Ein abwechslungsreicher Energiemix reduziert das Risiko der Energieabhängigkeit. Dazu gehören erneuerbare Energien wie Sonne, Wind und Geothermie sowie Wasserstoff. Wir sollten nicht selbstzufrieden sein. Wir müssen unsere Wettbewerbsfähigkeit im Lichte anderer Maßnahmen reflektieren, sowohl im Bereich grüner als auch nicht grüner Wasserstoff. Dazu gehört auch die Kernenergie, eine Energiequelle, die dazu beitragen kann, ein zuverlässiges und flexibles Stromsystem zu gewährleisten und gleichzeitig unser Netto-Null-Ziel zu unterstützen.

Drittens müssen wir die Preise senken. Unser Strommarkt wurde zu einer anderen Zeit für eine andere Zeit konzipiert. Wenn wir den Verbrauch reduzieren, diversifizieren und Netto-Null erreichen wollen, müssen wir mehr in Forschung, Innovation und Technologie investieren. Der beste Weg, die Preise zu senken, ist ein kollektiverer Ansatz.

Unsere gemeinsame Energiestrategie sollte den Zusammenhalt unseres Binnenmarktes stärken. Wie wir zu Beginn der Pandemie gesehen haben, können die legitimen Maßnahmen der Regierungen zum Schutz ihrer Haushalte und Unternehmen zu Ungleichgewichten führen. Dadurch entsteht der Eindruck von Ungerechtigkeit. Und es gefährdet letztlich die Dynamik des Binnenmarktes, eines unserer wertvollsten Güter.

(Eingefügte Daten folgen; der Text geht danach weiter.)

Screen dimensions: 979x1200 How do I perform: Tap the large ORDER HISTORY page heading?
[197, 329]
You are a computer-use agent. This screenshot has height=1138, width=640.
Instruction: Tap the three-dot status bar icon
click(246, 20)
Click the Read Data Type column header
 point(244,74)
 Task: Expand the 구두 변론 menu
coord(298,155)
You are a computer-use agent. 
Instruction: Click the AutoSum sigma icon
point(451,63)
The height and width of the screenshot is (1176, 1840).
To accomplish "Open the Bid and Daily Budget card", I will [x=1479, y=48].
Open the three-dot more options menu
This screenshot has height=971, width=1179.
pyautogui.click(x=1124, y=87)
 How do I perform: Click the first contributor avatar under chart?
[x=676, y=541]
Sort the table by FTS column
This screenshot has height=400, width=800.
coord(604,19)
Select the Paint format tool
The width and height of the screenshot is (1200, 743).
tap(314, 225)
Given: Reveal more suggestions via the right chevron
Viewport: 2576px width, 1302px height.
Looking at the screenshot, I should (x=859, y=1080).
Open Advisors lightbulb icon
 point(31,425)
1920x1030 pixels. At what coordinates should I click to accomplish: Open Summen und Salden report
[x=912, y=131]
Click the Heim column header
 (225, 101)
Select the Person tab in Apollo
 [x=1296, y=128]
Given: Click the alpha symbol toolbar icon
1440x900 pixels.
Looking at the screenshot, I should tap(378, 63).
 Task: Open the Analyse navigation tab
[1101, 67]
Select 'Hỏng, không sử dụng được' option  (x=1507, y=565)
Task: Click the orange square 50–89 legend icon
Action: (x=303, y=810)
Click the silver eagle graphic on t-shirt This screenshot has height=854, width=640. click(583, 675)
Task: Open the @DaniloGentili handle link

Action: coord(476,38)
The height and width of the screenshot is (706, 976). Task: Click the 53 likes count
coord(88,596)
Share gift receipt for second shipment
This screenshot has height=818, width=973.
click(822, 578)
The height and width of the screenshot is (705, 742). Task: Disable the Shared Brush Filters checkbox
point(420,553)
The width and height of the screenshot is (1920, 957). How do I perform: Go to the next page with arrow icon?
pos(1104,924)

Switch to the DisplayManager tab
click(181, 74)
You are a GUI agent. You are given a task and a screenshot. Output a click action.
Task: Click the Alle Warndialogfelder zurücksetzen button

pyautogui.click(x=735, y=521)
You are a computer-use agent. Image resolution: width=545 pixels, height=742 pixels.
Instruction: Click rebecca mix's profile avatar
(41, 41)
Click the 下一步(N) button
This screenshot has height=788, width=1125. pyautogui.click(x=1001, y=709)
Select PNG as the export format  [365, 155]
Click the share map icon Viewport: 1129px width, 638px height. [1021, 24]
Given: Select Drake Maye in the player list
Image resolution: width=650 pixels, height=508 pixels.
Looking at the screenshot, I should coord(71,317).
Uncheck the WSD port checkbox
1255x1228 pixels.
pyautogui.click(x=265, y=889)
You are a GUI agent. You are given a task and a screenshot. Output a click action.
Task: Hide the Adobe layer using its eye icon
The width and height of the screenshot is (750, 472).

Die globale Finanzkrise und die Staatsschuldenkrise haben die EU dazu veranlasst, eine Bankenunion zu schaffen, um die Stabilität des Bankensektors zu gewährleisten. Die Pandemie hat uns gelehrt, unsere Ressourcen im Gesundheitsbereich zu bündeln. So haben wir Impfstoffe für alle EU-Bürger entwickelt und produziert, egal wo sie leben.

Das müssen wir jetzt auch im Energiebereich tun und diese echte Energieunion aufbauen. Zu spät zu wenig zu tun, ist keine Option. Es ist Zeit für einen Quantensprung.